**About this exercise:**
Retype exactly the lines from the line with "Choose the share event option" to the end of the data, keeping both boundary lines.

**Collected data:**
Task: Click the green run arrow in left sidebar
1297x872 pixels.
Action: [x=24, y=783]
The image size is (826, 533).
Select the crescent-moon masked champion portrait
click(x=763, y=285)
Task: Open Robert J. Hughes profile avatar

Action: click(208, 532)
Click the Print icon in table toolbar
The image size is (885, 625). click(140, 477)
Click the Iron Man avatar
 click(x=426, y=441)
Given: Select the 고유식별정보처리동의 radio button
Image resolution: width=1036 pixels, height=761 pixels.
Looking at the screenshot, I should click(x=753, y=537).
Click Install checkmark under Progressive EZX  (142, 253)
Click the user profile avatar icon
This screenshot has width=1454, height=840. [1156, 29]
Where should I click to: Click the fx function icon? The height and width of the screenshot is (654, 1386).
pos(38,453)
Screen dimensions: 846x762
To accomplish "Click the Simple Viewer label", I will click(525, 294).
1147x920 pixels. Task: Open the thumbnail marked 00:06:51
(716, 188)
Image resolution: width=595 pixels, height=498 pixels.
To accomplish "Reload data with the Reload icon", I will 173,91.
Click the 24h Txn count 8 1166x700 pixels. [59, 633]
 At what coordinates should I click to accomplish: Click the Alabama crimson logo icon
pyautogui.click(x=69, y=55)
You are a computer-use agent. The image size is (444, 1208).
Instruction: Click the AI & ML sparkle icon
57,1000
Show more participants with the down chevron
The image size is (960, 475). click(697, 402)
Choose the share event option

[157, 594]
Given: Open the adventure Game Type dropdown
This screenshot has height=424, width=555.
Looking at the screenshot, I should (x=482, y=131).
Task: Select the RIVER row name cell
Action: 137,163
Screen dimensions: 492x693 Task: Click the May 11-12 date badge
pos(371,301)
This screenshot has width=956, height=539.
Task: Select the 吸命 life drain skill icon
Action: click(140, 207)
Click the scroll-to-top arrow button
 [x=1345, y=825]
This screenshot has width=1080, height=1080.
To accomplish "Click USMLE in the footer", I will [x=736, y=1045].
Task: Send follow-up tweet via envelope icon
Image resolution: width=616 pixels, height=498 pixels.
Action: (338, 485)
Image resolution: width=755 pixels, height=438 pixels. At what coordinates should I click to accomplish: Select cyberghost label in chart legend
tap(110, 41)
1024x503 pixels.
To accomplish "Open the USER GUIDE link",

**Solution for this exercise:**
Choose the share event option

[157, 594]
Given: Open the adventure Game Type dropdown
This screenshot has height=424, width=555.
Looking at the screenshot, I should (x=482, y=131).
Task: Select the RIVER row name cell
Action: 137,163
Screen dimensions: 492x693 Task: Click the May 11-12 date badge
pos(371,301)
This screenshot has width=956, height=539.
Task: Select the 吸命 life drain skill icon
Action: click(140, 207)
Click the scroll-to-top arrow button
 [x=1345, y=825]
This screenshot has width=1080, height=1080.
To accomplish "Click USMLE in the footer", I will [x=736, y=1045].
Task: Send follow-up tweet via envelope icon
Image resolution: width=616 pixels, height=498 pixels.
Action: (338, 485)
Image resolution: width=755 pixels, height=438 pixels. At what coordinates should I click to accomplish: Select cyberghost label in chart legend
tap(110, 41)
1024x503 pixels.
To accomplish "Open the USER GUIDE link",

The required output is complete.